Understanding a new respiratory route in Geobacter: characterization of the inner membrane associated cytochrome CbcS

Abstract

Geobacter species are recognized for their unique metabolic capabilities, especially their ability to use various extracellular compounds, such as insoluble metals, as electron acceptors in the process of extracellular electron transfer (EET). Among these, Geobacter sulfurreducens has been the most thoroughly investigated. Studies using gene knockout and proteomics have identified essential proteins involved in EET mechanisms. A crucial step in this process involves electron transfer from the menaquinone pool to the quinone-cytochrome c oxidoreductase complexes located in the inner membrane, which then assist the transfer to their redox partners in the periplasm. G. sulfurreducens genome codes for six inner membrane oxidoreductase gene clusters, three of which - CbcL, ImcH and CbcBA – have been already associated to specific metabolic pathways. This thesis focused on cloning, expressing, purifying and biochemical characterizing CbcS, a multiheme cytochrome c from the Cbc4 complex, a recently identified quinone-cytochrome c oxidoreductase complex. The tetraheme periplasmic domain of CbcS was cloned into four different constructs and heterologously expressed in E. coli. The purification of CbcS was optimized and several techniques were used to explore its structural and functional properties. Potentiometric redox titrations were conducted to determine the reduction potential of the protein at pH 7 and pH 8, while Nuclear Magnetic Resonance (NMR) was employed to analyze the spin state of the heme groups and to confirm the hemecore arrangement predicted by AlphaFold. In the context of the EET pathways of G. sulfurreducens, the electron transfer between CbcS and PpcA was monitored by NMR. The results obtained in this thesis offer new insights towards a new respiratory route in Geobacter.

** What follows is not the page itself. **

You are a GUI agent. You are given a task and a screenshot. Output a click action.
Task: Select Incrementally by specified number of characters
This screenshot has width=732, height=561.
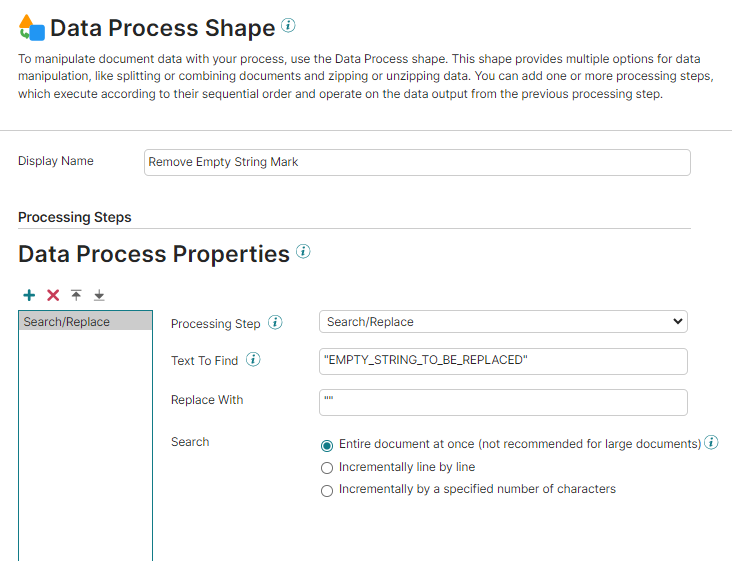327,490
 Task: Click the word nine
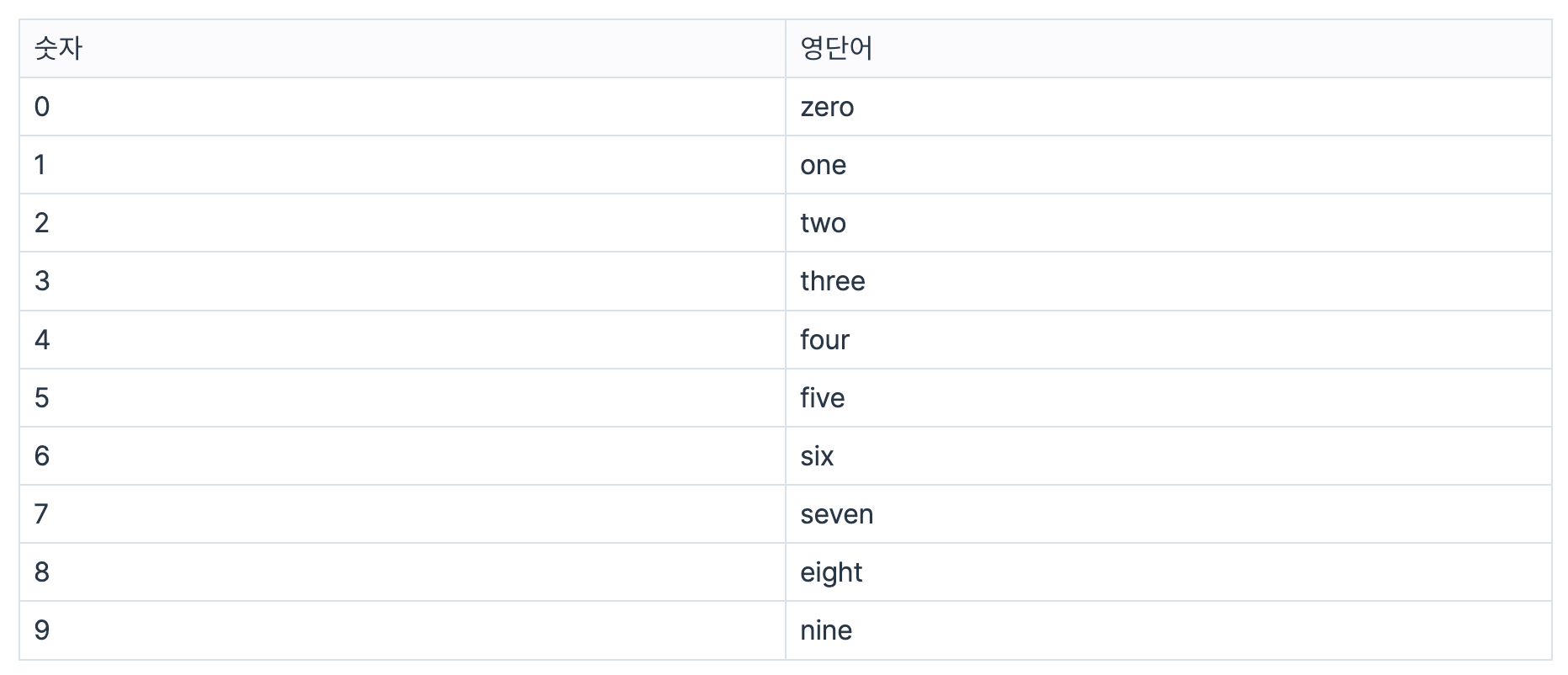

A espécie Geobacter é reconhecida pelas suas capacidades metabólicas únicas, especialmente na capacidade que tem em utilizar diversos compostos presentes no exterior da célula, tais como metais insolúveis, como aceitadores de eletrões no processo de transferência de eletrões extracelular (TEE). Dentro desta espécie, Geobacter sulfurreducens é a que tem sido mais extensivamente estudada. Diversos estudos de deleção de genes e proteómica identificaram as proteínas essenciais que estão envolvidas no processo de TEE. Uma etapa crucial deste processo envolve a transferência de eletrões das menaquinonas para os complexos de oxidorredutases quinona-citocromo c localizados na membrana interna, que depois auxiliam a transferência para os seus parceiros redox no periplasma. O genoma de G. sulfurreducens codifica para seis grupos de genes de oxidorredutases da membrana interna, três dos quais – CbcL, ImcH e CbcBA – foram já associados a vias metabólicas especificas. Esta tese focou-se na clonagem, expressão, purificação e caracterização bioquímica do CbcS, um citocromo c multihémico que pertence ao complexo Cbc4, um complexo de oxidorredutases quinona-citocromo c recentemente identificado. O domínio periplasmático tetrahémico do CbcS foi clonado de quatro formas diferentes e expresso heterologamente em E. coli. As condições de purificação do CbcS foram otimizadas e diversas técnicas foram utilizadas para explorar as suas propriedades estruturais e funcionais. Foram efetuadas titulações potenciométricas para determinar o potencial de redução da proteína a pH 7 e a pH 8. A técnica de Ressonância Magnética Nuclear (RMN) foi utilizada para analisar o estado de spin dos hemos e para confirmar o arranjo tridimensional previsto pelo modelo AlphaFold. No contexto das vias de TEE em G. sulfurreducens a transferência de eletrões entre CbcS e PpcA foi monitorizada por RMN. Os resultados obtidos nesta tese oferecem novas perspetivas sobre uma nova via respiratória na espécie Geobacter.